We’ll create a Node application for this guide, but you can follow along with your own application in any language or framework.

Set up the app’s containing folder.

$ mkdir hello-world
$ cd hello-world

Create the file that will house the code.

$ touch index.js
$ nano index.js

Write the code to build our hello-world web server. source

// index.js
const http = require('http')

const hostname = '127.0.0.1'
const port = 3000

const server = http.createServer((req, res) => {
  res.statusCode = 200
  res.setHeader('Content-Type', 'text/plain')
  res.end('Hello World')
})

server.listen(port, hostname, () => {
  console.log(`Server running at http://${hostname}:${port}/`)
})

Run our web server.

$ node index.js

Visit localhost:3000 and you will see “Hello World”.

Next, let’s use dotenv to customize the port and greeting.

🟨 Require dotenv

We’ll add dotenv to our app next, but if your app already has dotenv you can skip ahead to Sync .env file.

Install dotenv. source

# install locally (recommended)
$ npm install dotenv --save

Create a .env file in the root of our project:

PORT="3000"
GREETING="Bonjour World"

Modify index.js to use require('dotenv').config() and process.env environment variables.

// index.js
require('dotenv').config()

const http = require('http')

const hostname = '127.0.0.1'
const port = process.env.PORT

const server = http.createServer((req, res) => {
  res.statusCode = 200
  res.setHeader('Content-Type', 'text/plain')
  res.end(process.env.GREETING)
})

server.listen(port, hostname, () => {
  console.log(`Server running at http://${hostname}:${port}/`)
})

Restart our web server.

$ node index.js

Now it says ‘Bonjour World’. Cool! We’re ready to backup and sync our .env file.

🏆 Sync .env file

Once we have a .env file, we are ready to start syncing it with dotenv-vault. For this quickstart we’ll demonstrate doing this for ourselves, but you can also sync across your team and your other machines.

Usage is similar to git. Run the command:

$ npx dotenv-vault new

Follow those instructions and then run:

$ npx dotenv-vault login

Then run push and pull:

$ npx dotenv-vault push
$ npx dotenv-vault pull

That’s it! We synced our .env file.

*EXERCISE REQUIREMENTS*.
1. Output everything in the dotenv quickstart guide from "Usage is similar" down to "synced our .env file.", character for character.
2. Pick up the dotenv quickstart guide after its final sentence and write the next part of it.

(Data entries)
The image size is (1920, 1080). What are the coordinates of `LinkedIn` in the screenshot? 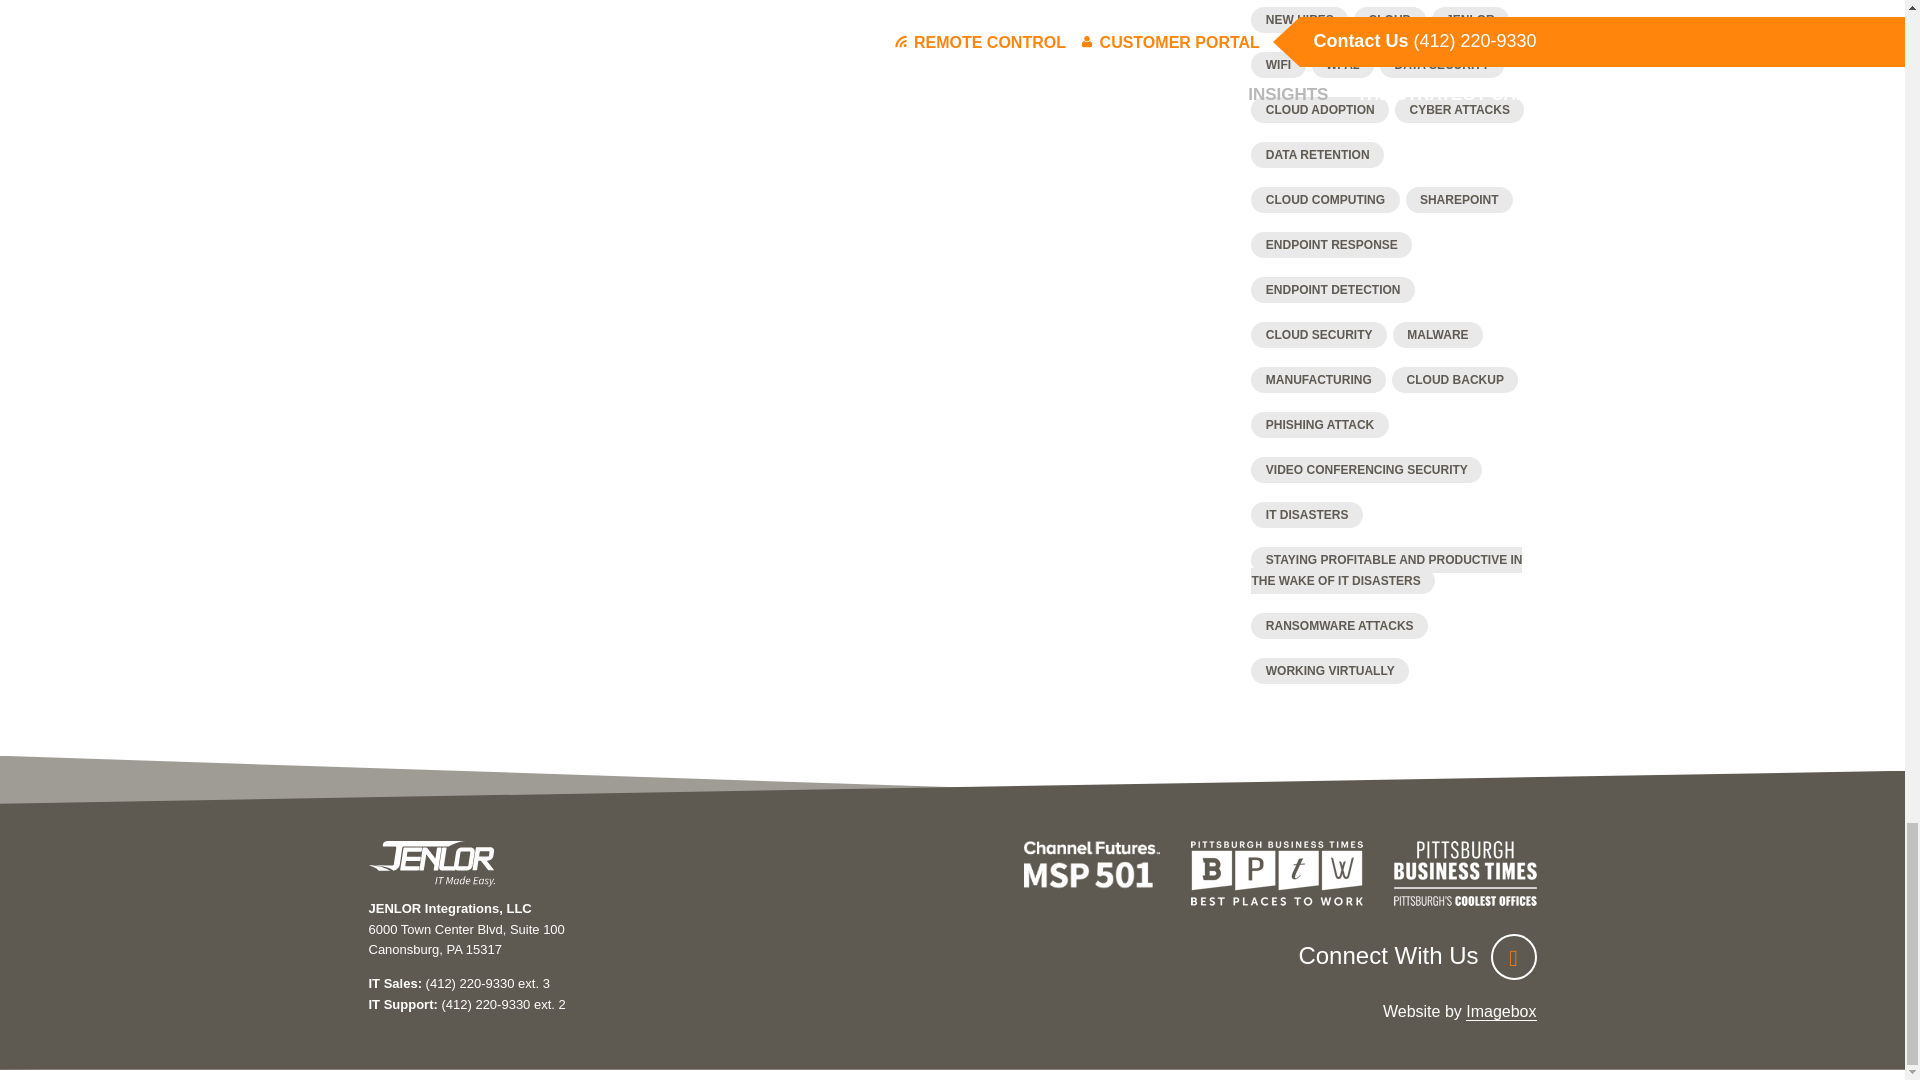 It's located at (1512, 956). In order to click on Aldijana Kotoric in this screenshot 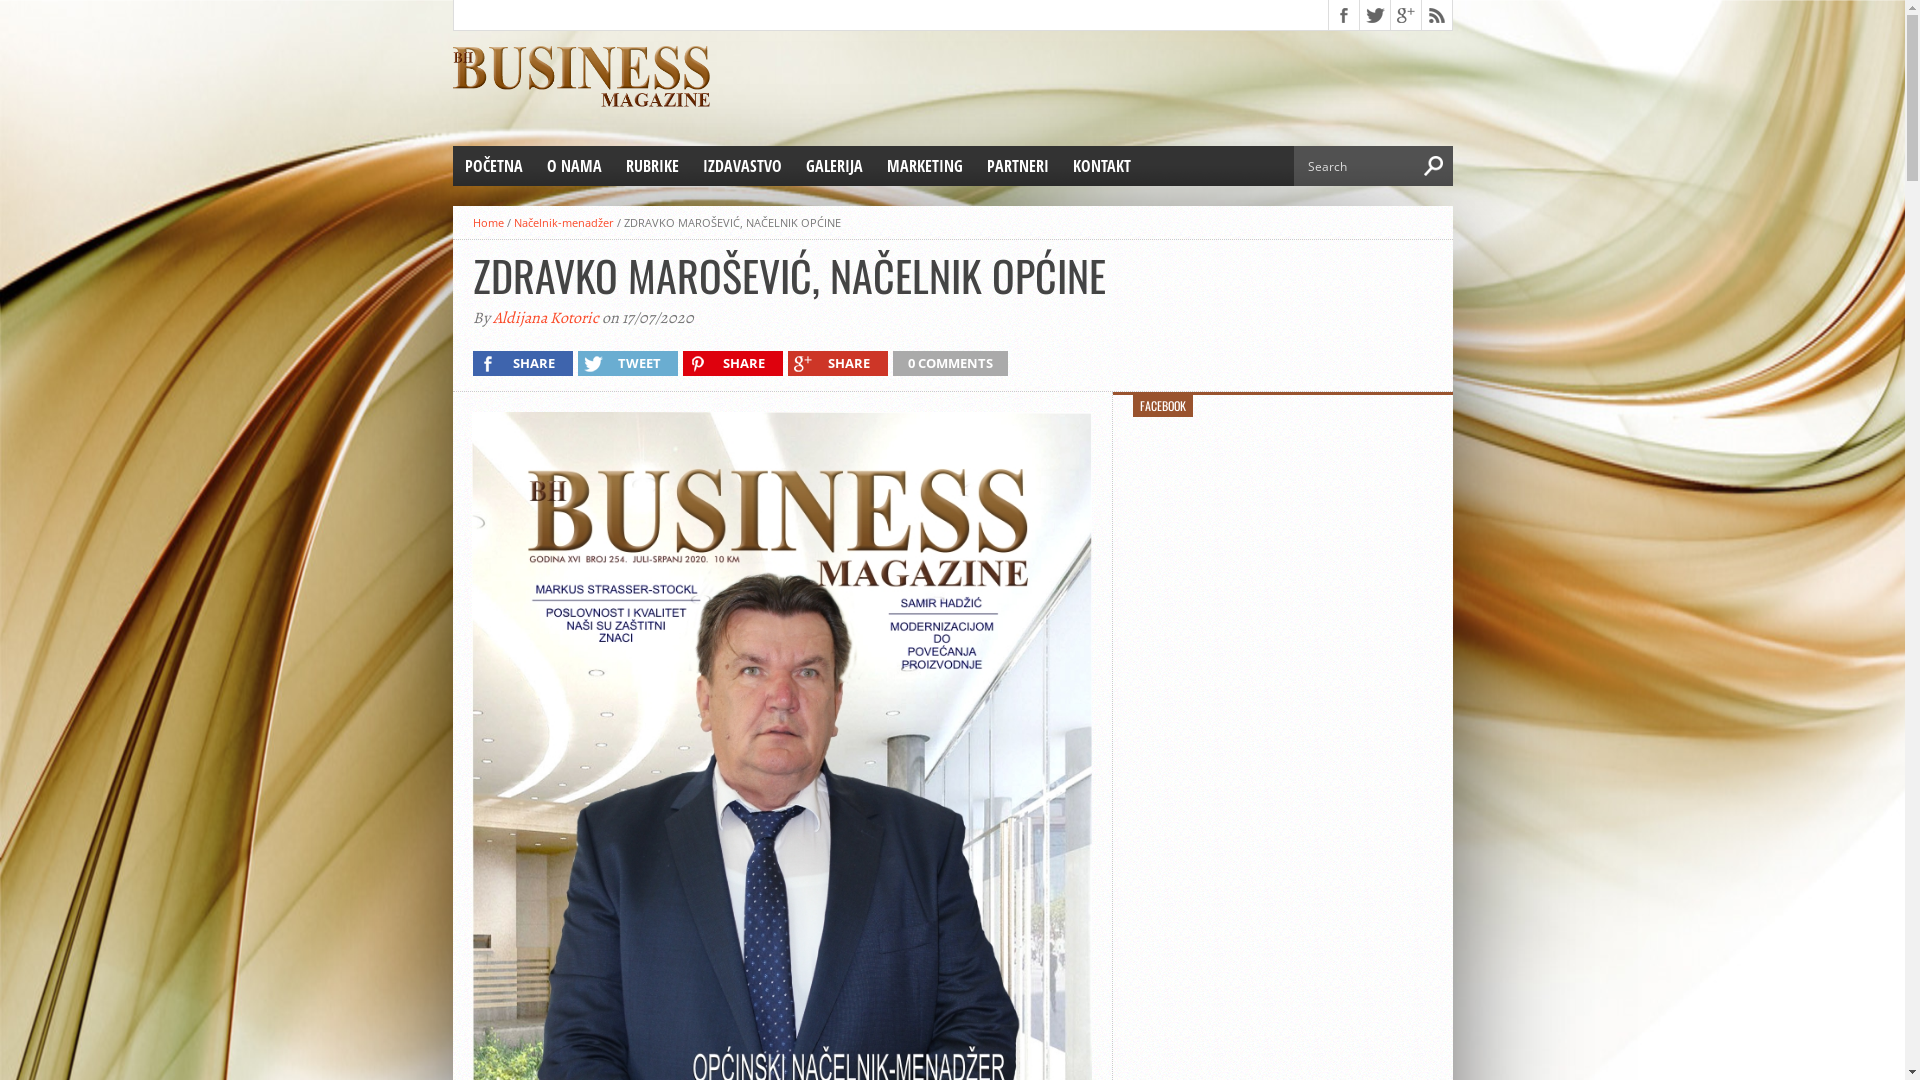, I will do `click(544, 318)`.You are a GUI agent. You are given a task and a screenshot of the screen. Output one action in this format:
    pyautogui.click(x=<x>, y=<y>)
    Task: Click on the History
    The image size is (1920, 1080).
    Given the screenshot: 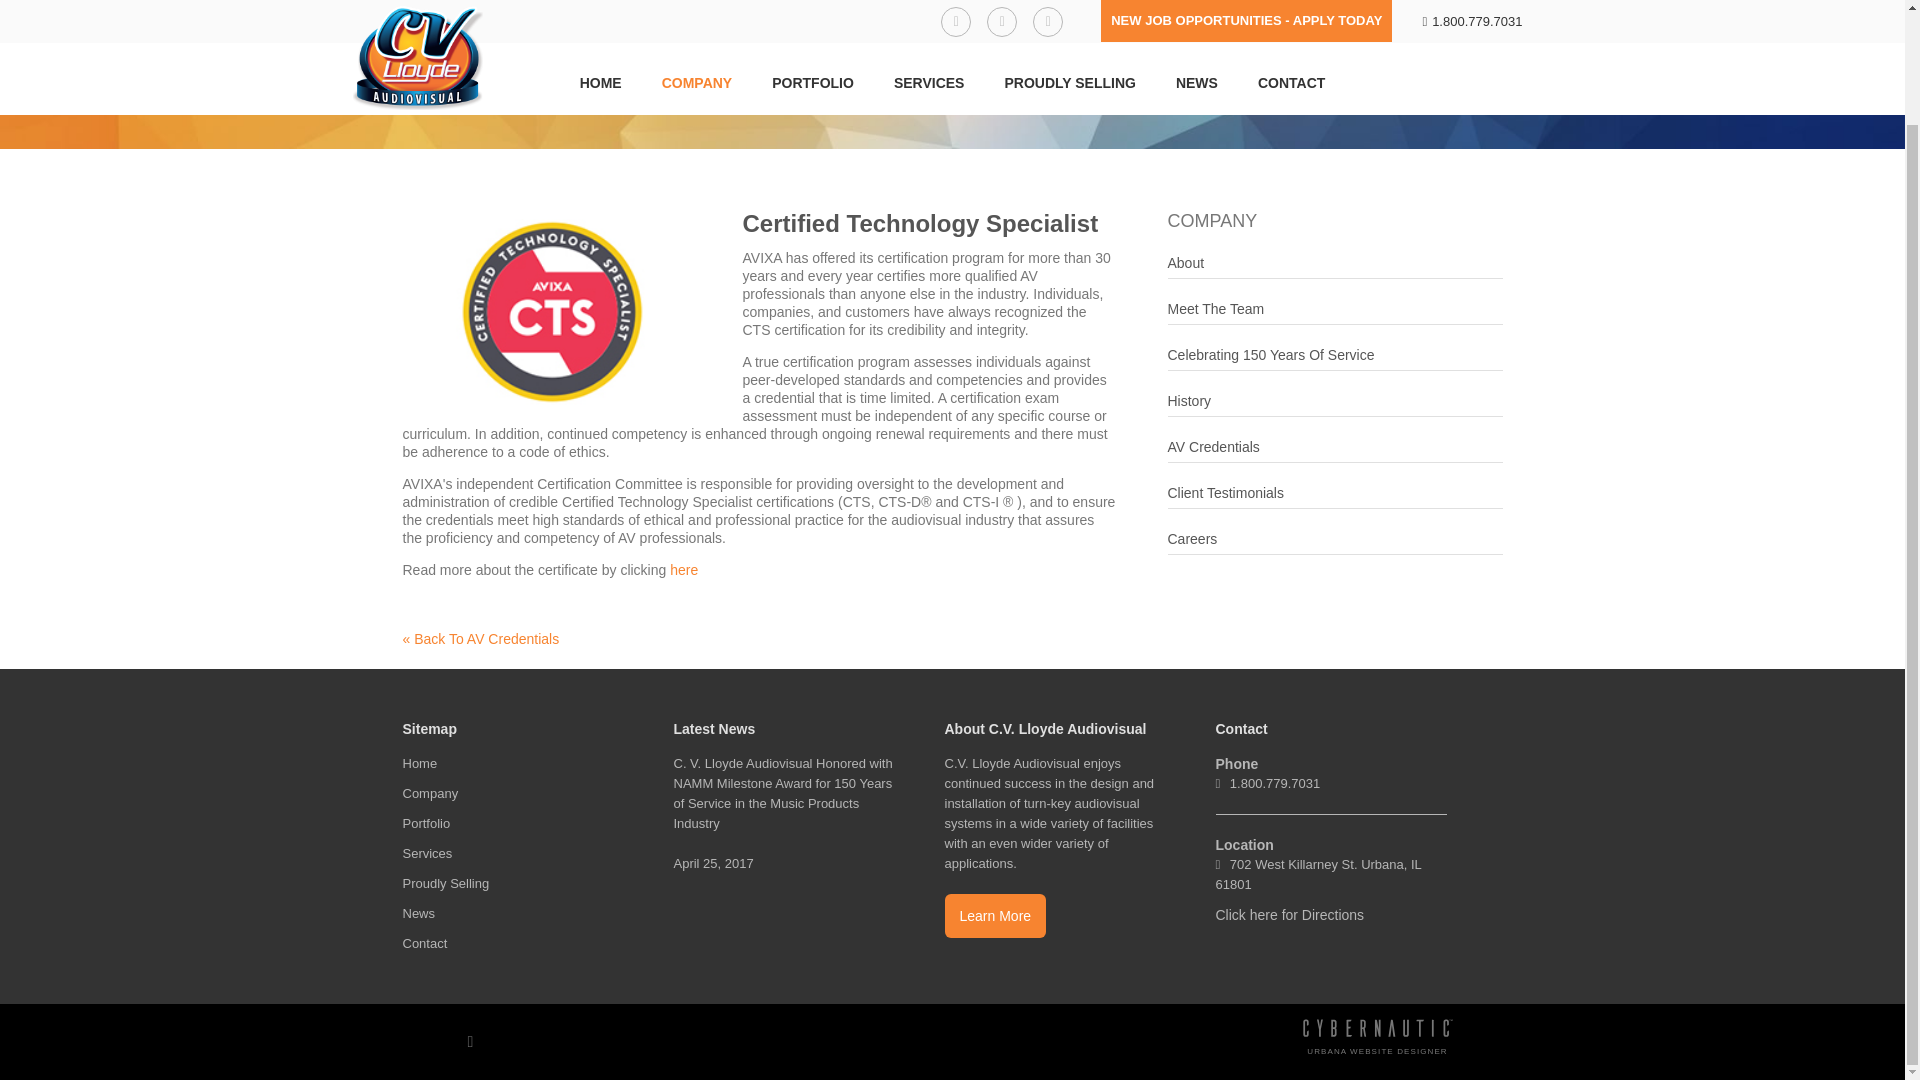 What is the action you would take?
    pyautogui.click(x=1335, y=403)
    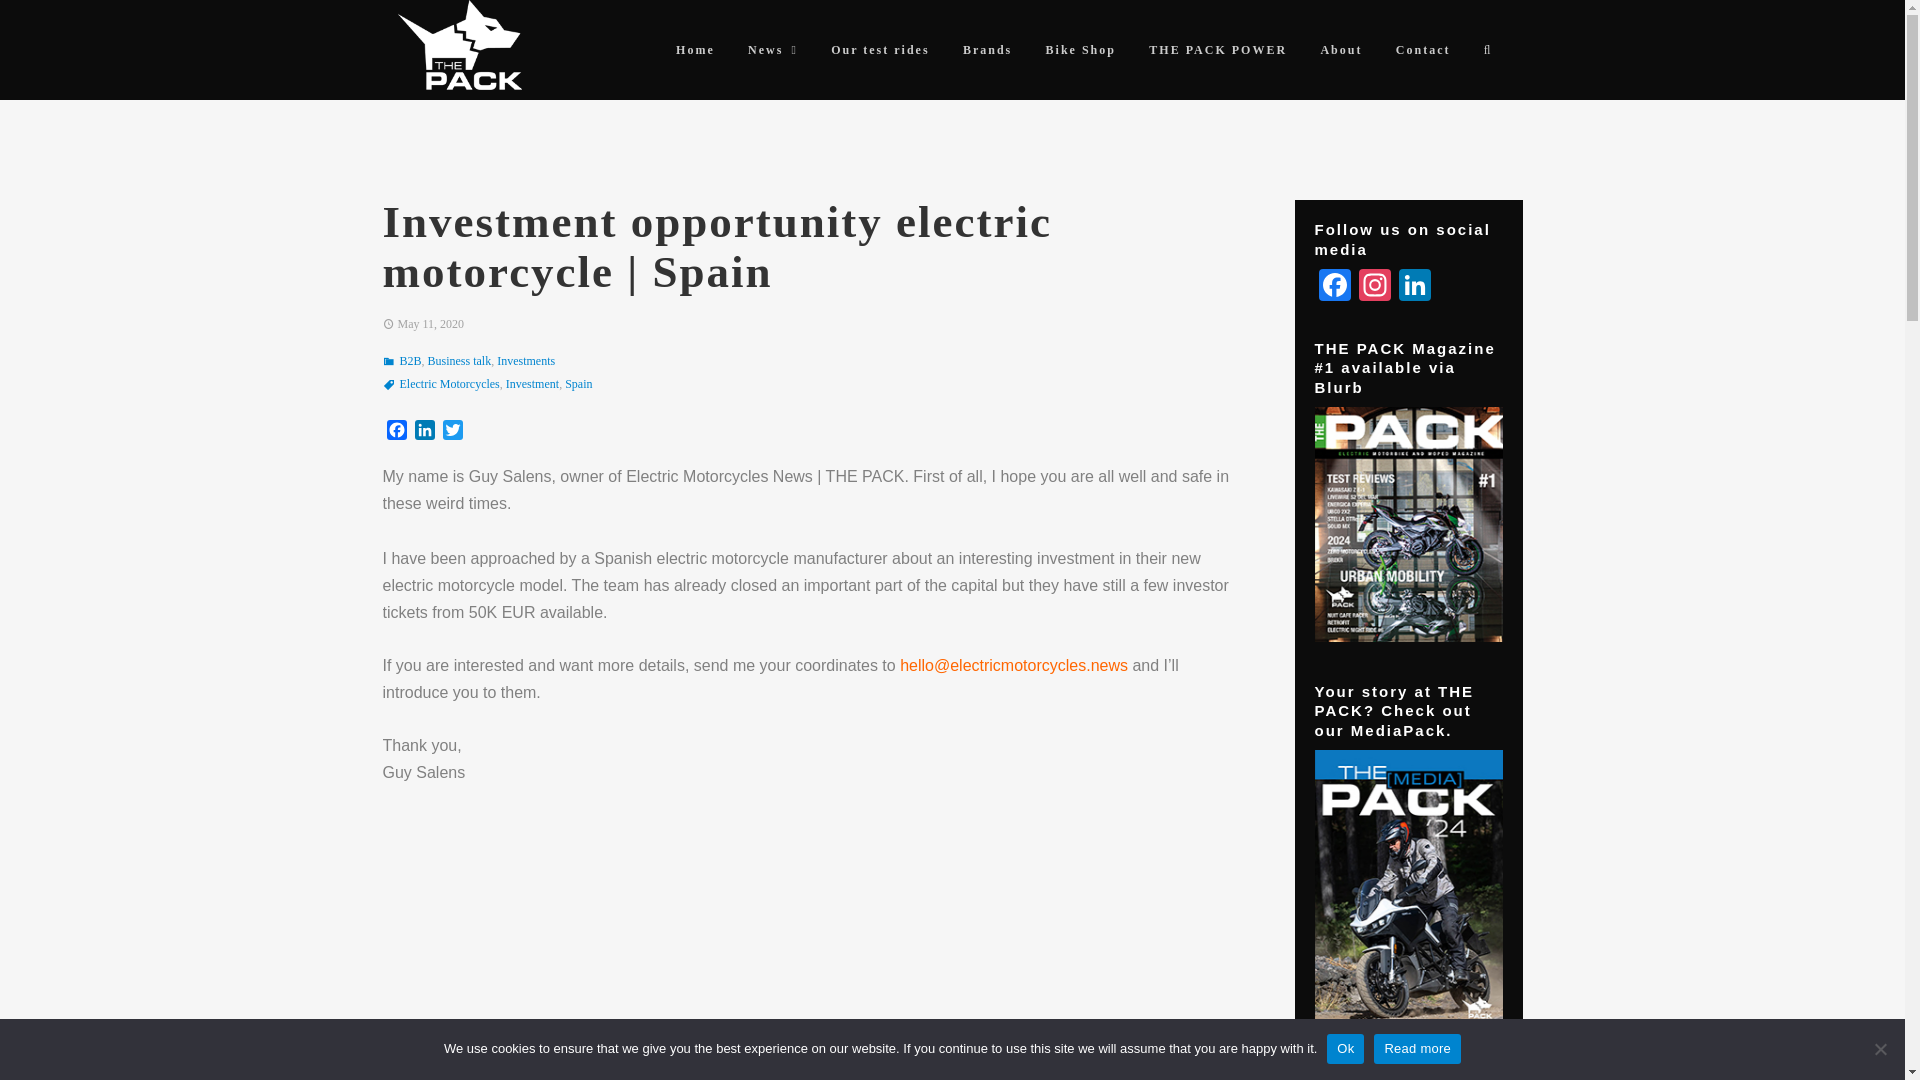  What do you see at coordinates (1080, 50) in the screenshot?
I see `Bike Shop` at bounding box center [1080, 50].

*ANSWERS TO THE TASKS*.
1.
Usage is similar to git. Run the command:

$ npx dotenv-vault new

Follow those instructions and then run:

$ npx dotenv-vault login

Then run push and pull:

$ npx dotenv-vault push
$ npx dotenv-vault pull

That’s it! We synced our .env file.

2.
🌴 Manage environments

After we pushed our .env file, we can manage our secrets across multiple environments. Let’s open the production environment to view and edit its environment variables. There is a fully built-in UI with dotenv-vault.

$ npx dotenv-vault open production

In the UI, we are going to delete the PORT environment variable. We will rely on Heroku to fill that on deploy. We’ll edit the GREETING environment variable to “Hello Production” so that we can recognize it on deploy.

🚀 Deploy .env.vault

Build our project’s encrypted .env.vault file. It securely encrypts our secrets in a cloud-agnostic payload.

🔒 Build encrypted .env.vault

$ npx dotenv-vault build
remote:   Securely building .env.vault... done

We then commit that safely to code.

$ git add .env.vault
$ git commit -am "Build encrypted .env.vault file for deploy"

🔑 Set DOTENV_KEY

Let’s fetch the production decryption key - the DOTENV_KEY.

$ npx dotenv-vault keys production
remote:   Listing .env.vault decryption keys... done
dotenv://:[email protected]/vault/.env.vault?environment=production

Then let’s set the DOTENV_KEY enviroment variable on Heroku.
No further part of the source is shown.